Hari’s Game
by Hackwatch
Private Eye
23 March - 3 April 2003
Number 1076; page 5
Johann Hari, The Independent’s new columnist, has been bemoaning
the “corrosive acid of distrust” in public life. “We in the press are least
trusted of all British institutions,” observes the 24-year-old pundit, who
was shortlisted as young journalist of the year in this week’s British Press
Awards. “The number of my friends who assume that we just make up stories –
even at reputable paper such as The Independent is startling.”
Not that startling, surely, especially if they are regular readers of
Johann Hari. He began his career as the voice of yoof in July 2001, just
after finishing his university finals, by boasting about his drug habit to
the readers of the New Statesman. “Another Cambridge May Week has rolled
around,” he wrote, “and I, like half of Cambridge, celebrated with a few
tabs of Ecstasy and the odd line of coke.”
Fleet Street editors were thrilled: the Sindie reprinted his
piece, and a few months later the London Evening Standard invited him
to do an encore. Hari obliged by defending “the Ecstasy I know and love”
against the tut-tutting of the Home Secretary. “Clearly, David Blunket
needs to be informed of the basic facts about one of Britain’s most popular
drugs,” he raved. “If he fancies tying one, I’ll be happy to take him to a
decent club. But in the meantime, I’ll try to explain why so many of use
the drug weekly.” He duly went on to describe the sensation of being “loved
up” and “at one.”
In fact, however, the young rascal had never taken Ecstasy: before
writing his lyrical account he had to phone a friend and ask what it felt
like! And now, less than two years later, he has already forgotten his
brief incarnation as an e-fiend. “Ecstasy defined the generation of my
older siblings, not mine,” he wrote in the Indie two weeks ago.
“Ecstasy is out.”
No matter: it served its purpose, and Hari was on a roll. A couple of
weeks after his original ecstasy article he went to Genoa for the G8 summit
and sent a vivid dispatch to the New Statesman about the death of
anti-globalisation protester Carlo Giuliani. “On Friday, before the real
business of the summit began, the police shot him twice in the head and then
ran him over,” he reported. “They killed him, even though he carried no
weapon other than a fire extinguisher. When I saw the scene, I couldn’t
believe so much blood had poured from just one body.” Yet, as several
witnesses can attest, Hari wasn’t there, having hailed a taxi to escape the
scene some time before Giuliani was killed.
Now that he’s a full-fledged pundit, Hari has been pontificating in the
Indie and on Newsnight about his support for a war against
Saddam Hussein. The Iraqis want to be bombed, he says, even if more than
100,000 of them die: he knows, because he’s been there and talked to them.

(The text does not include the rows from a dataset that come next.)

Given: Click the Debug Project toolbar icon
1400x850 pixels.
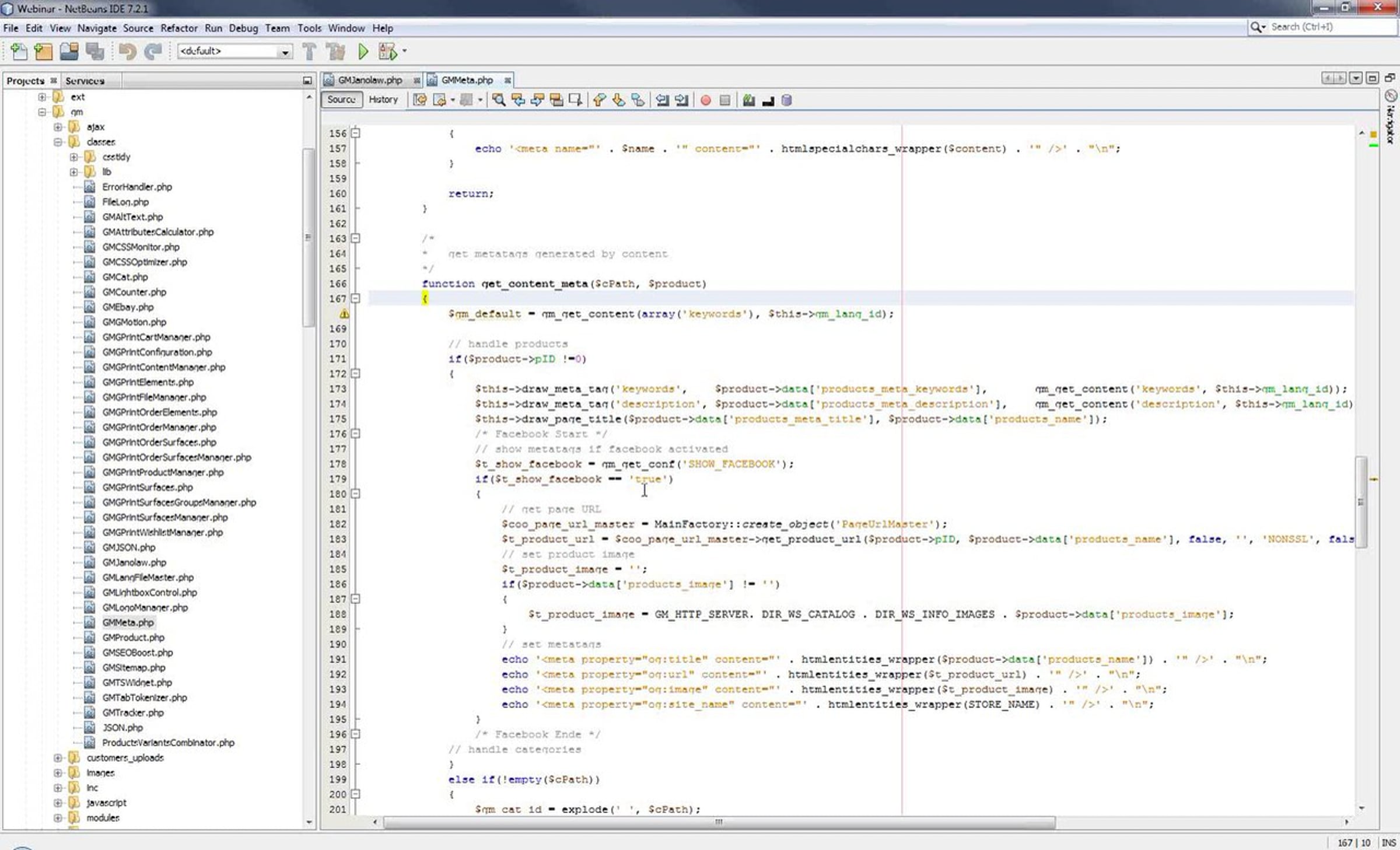Looking at the screenshot, I should 388,52.
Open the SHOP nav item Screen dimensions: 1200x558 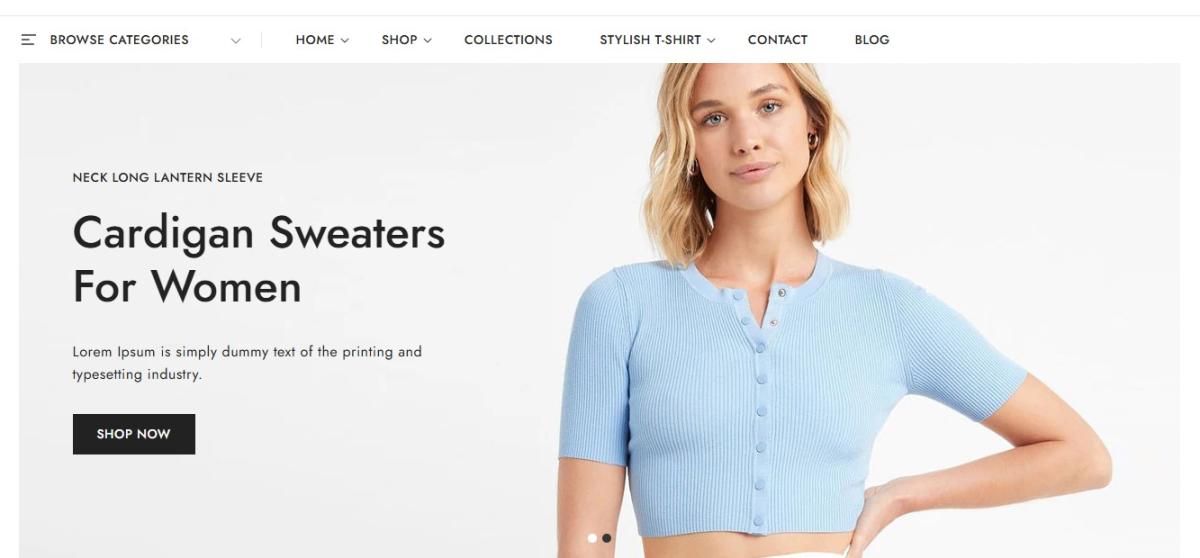click(399, 40)
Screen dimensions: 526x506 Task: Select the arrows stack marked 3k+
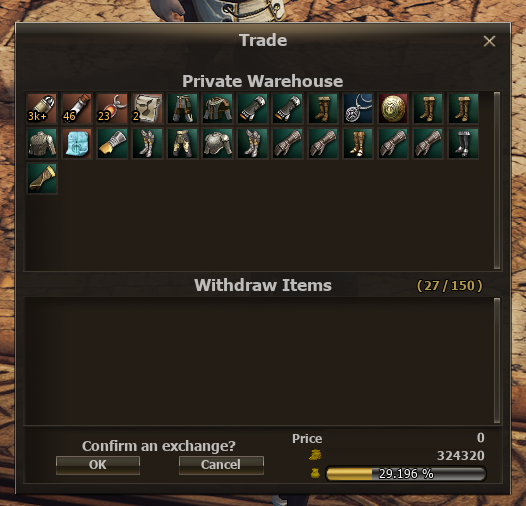[x=42, y=108]
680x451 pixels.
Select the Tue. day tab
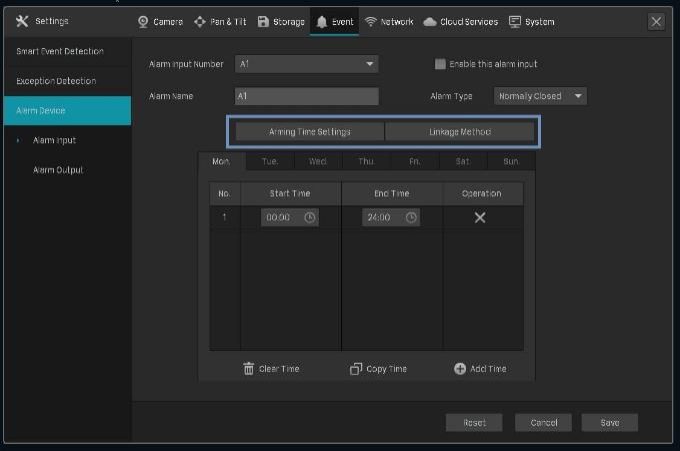[x=270, y=160]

“Last October, I spent a month as a journalist seeing the reality of life
under Saddam Hussein,” he wrote on 10 January. “Most of the Iraqi people I
encountered…. Would hug me and offer coded support.”
Actually, Hari spent two weeks in Iraq as a holidaymaker, on a package
tour visiting ancient archaeological sites. He wrote about the trip in the
Guardian on 3 December last year. In that article, however, he
complained that it was “very difficult to get Iraqis to express their
feelings… I blundered about asking fairly direct political questions,
which caused people to recoil in horror… Many people asked quite genuinely
‘why your government hates the Arab world’.” He also met many “dignified,
stoical Iraqis” and “doe-eyed children” who complained about western
sanctions.
The only person who eventually offered “coded support” was an old man in
a souk who had visited London in the 1970s. “After much oblique prodding,
he said warmly, ‘I admire British democracy and freedom.’ He held my gaze.
’I very much admire them.’ He added, ’We do not know what is coming. The
news we receive here is… unclear.’”
And, er, that’s it. Yet in an Indie column on 15 February, Hari
claimed that people in Iraq asked him: “When will you come to free us? When
will we be able to live again?” Since these pleas from Iraqis yearning for
the bombers to arrive must surely have struck him as newsworthy, why didn’t
he mention them in his original Guardian feature?
Answer comes there none. The only question troubling this journalistic
wunderkind at the moment is why on earth British newspaper readers
suspect that hacks “just make up stories.”